La communication du Vatican serait-elle composée de pieds nickelés de la propagande ? C’est la question que l’on peut se poser à la vue du nouveau rebondissement dans l’affaire de la lettre de Benoît XVI au sujet de la collection intitulée La Théologie du pape François.
Le Préfet de la Secrétairerie pour la communication vaticane, Dario Edoardo Viganò, avait voulu se servir de cette lettre du pape émérite pour faire de la propagande en faveur de la théologie bergoglienne mais en omettant, dans la copie distribuée à la presse, certains paragraphes moins enthousiastes. Mal lui en a pris : cette campagne médiatique a été si mal menée que le jour suivant la divulgation de la lettre tronquée, les paragraphes censurés mais qui avaient été lus en conférence de presse étaient publiés par le vaticaniste Sandro Magister.

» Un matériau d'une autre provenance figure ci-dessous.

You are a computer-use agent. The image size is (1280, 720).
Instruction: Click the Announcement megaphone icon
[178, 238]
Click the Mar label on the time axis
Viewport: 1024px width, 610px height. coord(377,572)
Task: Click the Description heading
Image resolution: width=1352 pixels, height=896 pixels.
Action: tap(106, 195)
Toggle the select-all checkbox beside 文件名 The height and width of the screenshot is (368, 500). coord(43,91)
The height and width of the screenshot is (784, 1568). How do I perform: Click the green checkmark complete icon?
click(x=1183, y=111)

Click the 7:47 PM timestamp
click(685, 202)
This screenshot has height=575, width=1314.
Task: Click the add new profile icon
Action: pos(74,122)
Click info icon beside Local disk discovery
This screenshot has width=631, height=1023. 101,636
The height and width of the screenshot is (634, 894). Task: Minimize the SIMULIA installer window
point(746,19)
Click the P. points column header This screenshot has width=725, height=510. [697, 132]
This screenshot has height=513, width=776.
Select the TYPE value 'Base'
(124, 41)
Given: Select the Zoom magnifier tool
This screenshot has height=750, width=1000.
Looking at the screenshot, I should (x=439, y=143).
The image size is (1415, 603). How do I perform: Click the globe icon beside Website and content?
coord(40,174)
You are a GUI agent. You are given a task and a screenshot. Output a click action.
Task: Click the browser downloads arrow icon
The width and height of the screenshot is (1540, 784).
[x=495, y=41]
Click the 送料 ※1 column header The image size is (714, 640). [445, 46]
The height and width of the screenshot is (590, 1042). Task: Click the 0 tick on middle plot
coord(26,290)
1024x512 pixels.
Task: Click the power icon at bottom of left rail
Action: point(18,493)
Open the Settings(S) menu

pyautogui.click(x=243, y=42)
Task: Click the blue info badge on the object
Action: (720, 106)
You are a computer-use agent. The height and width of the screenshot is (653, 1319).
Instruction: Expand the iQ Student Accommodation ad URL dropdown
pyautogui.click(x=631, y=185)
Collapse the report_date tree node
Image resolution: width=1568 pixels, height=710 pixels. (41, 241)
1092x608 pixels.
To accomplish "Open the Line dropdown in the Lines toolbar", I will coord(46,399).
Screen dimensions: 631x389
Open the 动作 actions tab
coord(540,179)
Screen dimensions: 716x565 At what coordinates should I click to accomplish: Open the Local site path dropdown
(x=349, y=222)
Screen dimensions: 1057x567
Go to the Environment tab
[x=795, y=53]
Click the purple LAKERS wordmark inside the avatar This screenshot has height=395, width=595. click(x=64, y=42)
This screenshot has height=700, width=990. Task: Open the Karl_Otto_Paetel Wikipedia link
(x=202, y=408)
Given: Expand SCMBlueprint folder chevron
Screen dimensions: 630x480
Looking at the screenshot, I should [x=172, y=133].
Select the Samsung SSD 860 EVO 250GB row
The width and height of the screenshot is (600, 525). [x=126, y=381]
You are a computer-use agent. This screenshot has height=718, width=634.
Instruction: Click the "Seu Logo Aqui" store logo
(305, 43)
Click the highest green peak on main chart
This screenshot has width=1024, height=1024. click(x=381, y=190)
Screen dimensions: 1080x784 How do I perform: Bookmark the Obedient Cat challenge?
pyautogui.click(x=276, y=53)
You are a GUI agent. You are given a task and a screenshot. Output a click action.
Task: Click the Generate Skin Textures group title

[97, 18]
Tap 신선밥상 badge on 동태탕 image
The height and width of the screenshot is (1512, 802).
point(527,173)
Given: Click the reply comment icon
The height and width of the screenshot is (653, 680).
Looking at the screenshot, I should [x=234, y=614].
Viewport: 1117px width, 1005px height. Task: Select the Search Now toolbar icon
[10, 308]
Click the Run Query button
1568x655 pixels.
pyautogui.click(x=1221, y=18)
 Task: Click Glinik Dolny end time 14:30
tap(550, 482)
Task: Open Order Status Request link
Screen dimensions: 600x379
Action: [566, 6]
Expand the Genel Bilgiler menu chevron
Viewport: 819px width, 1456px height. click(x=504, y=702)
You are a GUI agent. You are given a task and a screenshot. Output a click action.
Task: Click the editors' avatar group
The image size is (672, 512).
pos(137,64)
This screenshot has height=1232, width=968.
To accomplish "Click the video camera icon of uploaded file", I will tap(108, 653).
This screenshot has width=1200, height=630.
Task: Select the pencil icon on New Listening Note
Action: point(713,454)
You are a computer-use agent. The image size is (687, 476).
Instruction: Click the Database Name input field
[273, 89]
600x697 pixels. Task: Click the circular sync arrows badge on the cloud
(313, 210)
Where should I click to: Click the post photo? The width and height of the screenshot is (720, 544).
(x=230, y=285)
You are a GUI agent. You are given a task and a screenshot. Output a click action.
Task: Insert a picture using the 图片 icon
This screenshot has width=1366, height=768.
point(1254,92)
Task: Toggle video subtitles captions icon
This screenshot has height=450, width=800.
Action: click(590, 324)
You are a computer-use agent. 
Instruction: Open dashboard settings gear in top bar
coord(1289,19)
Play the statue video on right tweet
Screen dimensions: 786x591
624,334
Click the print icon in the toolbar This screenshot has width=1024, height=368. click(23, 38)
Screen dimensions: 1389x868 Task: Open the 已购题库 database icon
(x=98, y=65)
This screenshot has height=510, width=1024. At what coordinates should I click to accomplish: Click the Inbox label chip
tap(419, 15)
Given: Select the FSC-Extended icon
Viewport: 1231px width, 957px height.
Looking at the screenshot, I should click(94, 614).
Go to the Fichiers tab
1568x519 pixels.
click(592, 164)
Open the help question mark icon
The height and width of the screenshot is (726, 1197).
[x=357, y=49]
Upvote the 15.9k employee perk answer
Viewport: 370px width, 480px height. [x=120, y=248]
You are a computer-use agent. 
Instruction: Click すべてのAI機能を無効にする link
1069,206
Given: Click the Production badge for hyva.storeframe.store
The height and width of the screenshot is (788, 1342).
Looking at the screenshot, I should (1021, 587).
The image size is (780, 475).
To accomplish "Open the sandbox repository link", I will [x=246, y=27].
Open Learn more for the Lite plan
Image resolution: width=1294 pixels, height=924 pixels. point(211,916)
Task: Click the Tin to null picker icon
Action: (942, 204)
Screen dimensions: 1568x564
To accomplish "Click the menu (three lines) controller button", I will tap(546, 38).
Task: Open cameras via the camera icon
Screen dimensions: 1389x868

Et voici un nouveau coup de théâtre : un dernier, dernier, paragraphe avait été biffé, ni lu ni distribué. Il contenait une critique du pape émérite sur le choix de confier un des livres d’étude sur la théologie du pape argentin à un théologien allemand, Peter Hünermann, qui fut très critique sur le magistère, particulièrement moral, de Jean-Paul II et de Benoît XVI. La nouvelle de cette censure se répandant dans les médias via des indiscrétions, le Service de communication du Vatican a fini par publier, hier samedi 17 mars, l’intégralité de la missive de Benoît XVI avec un communiqué explicatif :
« A l’occasion de la présentation de la collection La théologie du pape François, publiée par la Librairie éditrice du Vatican, qui a eu lieu le 12 mars, une lettre du pape émérite Benoît XVI a été publiée. De nombreuses polémiques autour d’une prétendue manipulation et censure de la photographie distribuée comme accompagnement photographique s’en sont suivies. De cette lettre privée, a été lu ce qui a été jugé opportun et relatif à cette seule initiative (la publication d’un recueil sur la théologie du Pape François, ndlr), en particulier les propos du Pape émérite concernant la formation philosophique et théologique de l’actuel pontife et l’union et la continuité intérieure entre les deux pontificats, omettant quelques annotations relatives à des contributeurs du recueil. Le choix a été motivé par la discrétion et non par une quelconque intention de censure. Pour dissiper tout doute il a été décidé de rendre publique la lettre dans son intégralité. »
Une véritable campagne pour diffuser ce communiqué rectificatif est en cours auprès des différents médias officiels et officieux du Vatican : le célèbre Vatican Insider, voix officieuse s’il en est de la Rome bergoglienne, se fait l’écho, sous la plume du journaliste Andrea Tornielli, de cette explication qui ne convaincra que les naïfs, le paragraphe censuré étant particulièrement « relatif à » la collection en question. Dans ce passage, le pape émérite soulignait en effet son étonnement concernant les commentateurs de la pensée du pape François :
« Je voudrais seulement noter, en marge, ma surprise devant le fait que parmi les auteurs, figure aussi le prof. Hünermann, qui, durant mon pontificat, s’est distingué pour avoir dirigé des initiatives anti-papales. Il a participé, dans une mesure importante, à la publication de la Kölner Erklärung (« Déclaration de Cologne », ndlr), qui, en rapport avec l’encyclique Veritatis splendor a attaqué l’autorité magistérielle du Pape de façon virulente, spécialement sur des questions de théologie morale. Même la Europäische Theologengesellschaft (« Société européenne de théologiens », ndlr) qu’il a fondée, a été pensée par lui initialement comme une organisation en opposition au magistère papal. Par la suite, le sens ecclésial de beaucoup de théologiens a empêché cette orientation, faisant de cette organisation un instrument normal de rencontre entre théologiens. »
Le pape émérite concluait par un refus net de préfacer la série :
« Je suis certain que vous comprendrez ma dénégation et je vous salue cordialement, Vôtre, Benoît XVI ».
Il semble assez clair que le choix de ce théologien allemand plutôt que le manque de temps pour lire les volumes a incité Joseph Ratzinger à ne pas cautionner, par une introduction de sa main, cette collection centrée sur la théologie du pape François même si éditée par les Éditions du Vatican. Mais cette désapprobation ne remet pas pour autant en cause les premiers paragraphes louangeurs de cette lettre dans lesquels le pape émérite Benoît XVI souligne « la profonde formation philosophique et théologique » de son successeur et « la continuité intérieure entre les deux pontificats ».